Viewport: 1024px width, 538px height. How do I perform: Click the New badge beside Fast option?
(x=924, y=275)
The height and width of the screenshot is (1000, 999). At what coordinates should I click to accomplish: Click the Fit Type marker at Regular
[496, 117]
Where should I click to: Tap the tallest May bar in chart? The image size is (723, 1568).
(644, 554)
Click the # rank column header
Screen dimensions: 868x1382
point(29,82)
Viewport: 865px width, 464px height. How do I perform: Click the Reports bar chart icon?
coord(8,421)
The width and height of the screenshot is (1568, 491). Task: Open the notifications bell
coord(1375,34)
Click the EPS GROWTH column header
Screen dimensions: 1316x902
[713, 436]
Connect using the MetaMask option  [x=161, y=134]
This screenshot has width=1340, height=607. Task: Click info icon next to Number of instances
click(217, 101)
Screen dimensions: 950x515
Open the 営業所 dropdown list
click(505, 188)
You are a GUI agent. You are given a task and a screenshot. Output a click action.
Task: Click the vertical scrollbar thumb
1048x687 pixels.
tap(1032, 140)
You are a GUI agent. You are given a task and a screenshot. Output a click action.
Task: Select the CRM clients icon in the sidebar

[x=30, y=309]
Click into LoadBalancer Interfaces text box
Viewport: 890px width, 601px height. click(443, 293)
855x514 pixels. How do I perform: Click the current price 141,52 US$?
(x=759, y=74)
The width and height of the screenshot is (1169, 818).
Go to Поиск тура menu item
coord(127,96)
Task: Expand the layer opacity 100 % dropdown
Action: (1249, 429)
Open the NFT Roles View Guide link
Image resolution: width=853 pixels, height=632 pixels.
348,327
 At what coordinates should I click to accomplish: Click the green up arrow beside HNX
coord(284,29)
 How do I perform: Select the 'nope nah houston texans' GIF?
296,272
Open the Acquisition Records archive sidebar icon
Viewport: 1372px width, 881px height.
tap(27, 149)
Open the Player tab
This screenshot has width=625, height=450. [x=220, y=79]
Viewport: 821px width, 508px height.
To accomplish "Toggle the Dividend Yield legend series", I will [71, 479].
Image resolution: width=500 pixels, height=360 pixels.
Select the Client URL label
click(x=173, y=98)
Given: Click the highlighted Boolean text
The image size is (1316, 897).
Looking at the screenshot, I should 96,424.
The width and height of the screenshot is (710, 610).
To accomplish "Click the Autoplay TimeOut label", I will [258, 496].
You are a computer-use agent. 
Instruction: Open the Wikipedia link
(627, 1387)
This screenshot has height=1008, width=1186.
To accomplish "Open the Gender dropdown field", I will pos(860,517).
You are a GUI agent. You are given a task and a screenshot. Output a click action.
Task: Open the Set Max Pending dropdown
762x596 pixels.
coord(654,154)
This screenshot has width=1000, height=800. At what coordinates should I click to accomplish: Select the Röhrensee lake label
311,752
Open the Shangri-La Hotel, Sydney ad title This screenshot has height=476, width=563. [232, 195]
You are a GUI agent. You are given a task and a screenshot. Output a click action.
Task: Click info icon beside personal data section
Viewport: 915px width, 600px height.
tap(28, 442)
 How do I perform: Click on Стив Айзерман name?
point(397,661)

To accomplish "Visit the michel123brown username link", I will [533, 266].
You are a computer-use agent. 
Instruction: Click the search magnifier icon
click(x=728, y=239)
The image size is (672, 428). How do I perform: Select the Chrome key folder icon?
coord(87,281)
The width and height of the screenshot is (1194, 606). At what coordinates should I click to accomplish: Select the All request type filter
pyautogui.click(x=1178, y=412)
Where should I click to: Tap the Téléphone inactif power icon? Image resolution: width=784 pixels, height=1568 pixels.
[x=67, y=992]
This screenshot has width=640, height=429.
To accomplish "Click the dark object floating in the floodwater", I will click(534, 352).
------------------------------------------------
Work to complete:
The full set of entries, copied exactly, is the expected answer.

Reply:
Viewport: 1024px width, 538px height. How do I perform: Click the New badge beside Fast option?
(x=924, y=275)
The height and width of the screenshot is (1000, 999). At what coordinates should I click to accomplish: Click the Fit Type marker at Regular
[496, 117]
Where should I click to: Tap the tallest May bar in chart? The image size is (723, 1568).
(644, 554)
Click the # rank column header
Screen dimensions: 868x1382
point(29,82)
Viewport: 865px width, 464px height. How do I perform: Click the Reports bar chart icon?
coord(8,421)
The width and height of the screenshot is (1568, 491). Task: Open the notifications bell
coord(1375,34)
Click the EPS GROWTH column header
Screen dimensions: 1316x902
[713, 436]
Connect using the MetaMask option  [x=161, y=134]
This screenshot has width=1340, height=607. Task: Click info icon next to Number of instances
click(217, 101)
Screen dimensions: 950x515
Open the 営業所 dropdown list
click(505, 188)
You are a GUI agent. You are given a task and a screenshot. Output a click action.
Task: Click the vertical scrollbar thumb
1048x687 pixels.
tap(1032, 140)
You are a GUI agent. You are given a task and a screenshot. Output a click action.
Task: Select the CRM clients icon in the sidebar

[x=30, y=309]
Click into LoadBalancer Interfaces text box
Viewport: 890px width, 601px height. click(443, 293)
855x514 pixels. How do I perform: Click the current price 141,52 US$?
(x=759, y=74)
The width and height of the screenshot is (1169, 818).
Go to Поиск тура menu item
coord(127,96)
Task: Expand the layer opacity 100 % dropdown
Action: (1249, 429)
Open the NFT Roles View Guide link
Image resolution: width=853 pixels, height=632 pixels.
348,327
 At what coordinates should I click to accomplish: Click the green up arrow beside HNX
coord(284,29)
 How do I perform: Select the 'nope nah houston texans' GIF?
296,272
Open the Acquisition Records archive sidebar icon
Viewport: 1372px width, 881px height.
tap(27, 149)
Open the Player tab
This screenshot has width=625, height=450. [x=220, y=79]
Viewport: 821px width, 508px height.
To accomplish "Toggle the Dividend Yield legend series", I will [71, 479].
Image resolution: width=500 pixels, height=360 pixels.
Select the Client URL label
click(x=173, y=98)
Given: Click the highlighted Boolean text
The image size is (1316, 897).
Looking at the screenshot, I should 96,424.
The width and height of the screenshot is (710, 610).
To accomplish "Click the Autoplay TimeOut label", I will [258, 496].
You are a computer-use agent. 
Instruction: Open the Wikipedia link
(627, 1387)
This screenshot has height=1008, width=1186.
To accomplish "Open the Gender dropdown field", I will pos(860,517).
You are a GUI agent. You are given a task and a screenshot. Output a click action.
Task: Open the Set Max Pending dropdown
762x596 pixels.
coord(654,154)
This screenshot has width=1000, height=800. At what coordinates should I click to accomplish: Select the Röhrensee lake label
311,752
Open the Shangri-La Hotel, Sydney ad title This screenshot has height=476, width=563. [232, 195]
You are a GUI agent. You are given a task and a screenshot. Output a click action.
Task: Click info icon beside personal data section
Viewport: 915px width, 600px height.
tap(28, 442)
 How do I perform: Click on Стив Айзерман name?
point(397,661)

To accomplish "Visit the michel123brown username link", I will [533, 266].
You are a computer-use agent. 
Instruction: Click the search magnifier icon
click(x=728, y=239)
The image size is (672, 428). How do I perform: Select the Chrome key folder icon?
coord(87,281)
The width and height of the screenshot is (1194, 606). At what coordinates should I click to accomplish: Select the All request type filter
pyautogui.click(x=1178, y=412)
Where should I click to: Tap the Téléphone inactif power icon? Image resolution: width=784 pixels, height=1568 pixels.
[x=67, y=992]
This screenshot has width=640, height=429.
To accomplish "Click the dark object floating in the floodwater", I will click(534, 352).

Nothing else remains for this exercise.